• **Texte à lire**
┌──
# Happy Birthday Seneca The Duck



## Reliure

Yes, he is the lord of the day. 

Happy Birthday 
Seneca The Duck...


----------



## franc 91

Happy Birthday (Vous connaissez - ris cane,ris cane, et la cane a ri)


----------



## Micia93

Happy Birthday Seneca 
keep sending so smart threads !


----------



## XPditif

Happy jeepers creepers birthday Seneca!
Keep farming down WR anytime!


----------



## rolmich

Bon anniversaire Seneca,
Puissions-nous voir défiler tes fils pendant de nombreuses années encore.
RK


----------



## jierbe31

Happy birthday to you, Seneca the Duck!
I wish you a huge lot of returns of the day.


----------



## archijacq

Bpn anniversaire et merci pour toutes ces questions qui font frétiller nos neurones.


----------



## janpol

joyeux anniversaire et "bonne chance" car il n'est guère confortable d'être un canard quand Noël approche...


----------



## Fabrice26

Un excellent anniversaire pour un des piliers de WR !


----------



## whatchama

Sénèque : il a écrit des controverses et des suasoires ; rien de tout ça dans les fils de Seneca The Duck. Happy Birthday !


----------



## Topsie

*Joyeux anniversaire !*


----------



## Souen

Seneca the Duck n'a rien d'un canard boîteux, et ses commentaires sont toujours extrêmement pertinents et éclairants.

*Bon anniveraire !*


----------



## Souen

fichtre, on n'est jamais à l'abri d'une coquille... 
anniverSaire, bien sûr.


----------



## Novanas

Wow, people! I am really touched.  This is the best birthday present I have ever got.  You've actually brought a tear or two to my eye, and, hardened cynic that I am, I didn't think that that was possible.  I am truly grateful to all of you.

Et puis, un de ces jours, quand j'aurai appris à parler votre langue, je serai en mesure de vous remercier en français.  Pour le moment, quand j'essaie de parler français, je me sens un pauvre petit canard qui ne sait que faire "coin-coin".

And I am very grateful, too, for all the help I get on this forum from my francophone friends.  I do my best to help out when the francophones ask questions about English, but I always feel I'm not giving nearly as much help as I get.  I would like to be a creditor, but I feel I will be a debtor forever.
└──
• **Énoncé du problème A**
Reproduisez le fil d'anniversaire de Seneca The Duck, du passage « anniverSaire, bien sûr. » jusqu'à « all of you. ».
• **Énoncé du problème B**
D'après le fil d'anniversaire de Seneca The Duck, les affirmations suivantes sont-elles exactes ? Répondez par oui ou par non et citez les mots décisifs du fil. (i) Souen corrige une faute de frappe de son premier message. (ii) Selon whatchama, les fils de Seneca The Duck contiennent des controverses et des suasoires. (iii) Novanas dit parler français avec aisance.

• **Données affichées**
┌──
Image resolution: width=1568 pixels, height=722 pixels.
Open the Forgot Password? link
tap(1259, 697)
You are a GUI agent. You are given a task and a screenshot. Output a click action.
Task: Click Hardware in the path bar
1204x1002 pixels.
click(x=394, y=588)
└──
┌──
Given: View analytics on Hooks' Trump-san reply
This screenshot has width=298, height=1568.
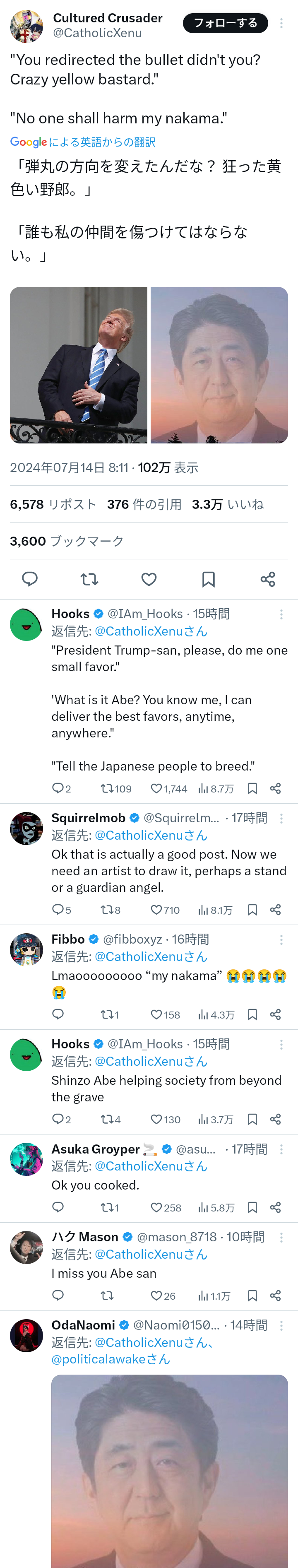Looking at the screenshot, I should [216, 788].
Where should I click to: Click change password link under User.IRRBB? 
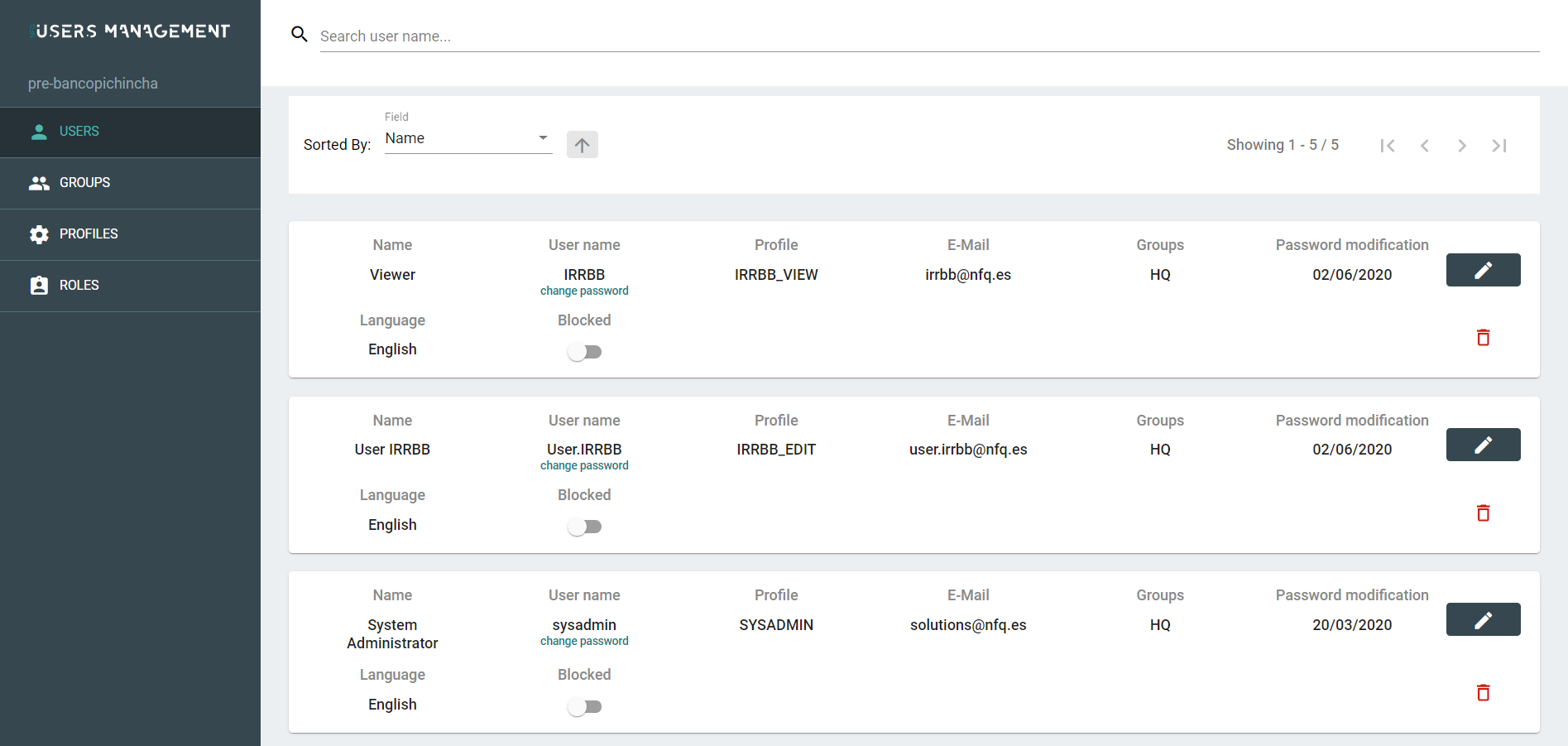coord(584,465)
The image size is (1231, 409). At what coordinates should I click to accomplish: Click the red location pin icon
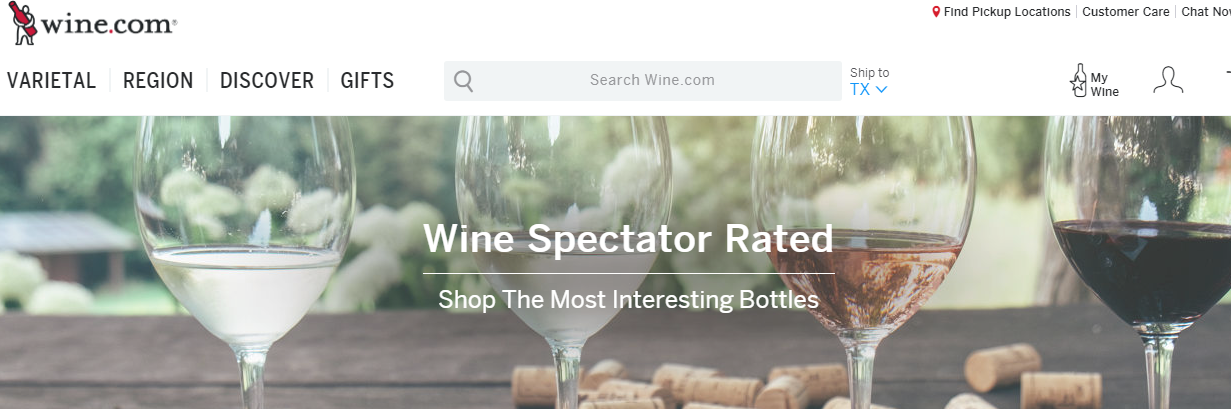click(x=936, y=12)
└──
• **Solution complète A**
anniverSaire, bien sûr.


----------



## Novanas

Wow, people! I am really touched.  This is the best birthday present I have ever got.  You've actually brought a tear or two to my eye, and, hardened cynic that I am, I didn't think that that was possible.  I am truly grateful to all of you.

• **Solution complète B**
(i) Oui : « fichtre, on n'est jamais à l'abri d'une coquille... anniverSaire, bien sûr. »
(ii) Non : « rien de tout ça dans les fils de Seneca The Duck ».
(iii) Non : « quand j'essaie de parler français, je me sens un pauvre petit canard qui ne sait que faire "coin-coin". »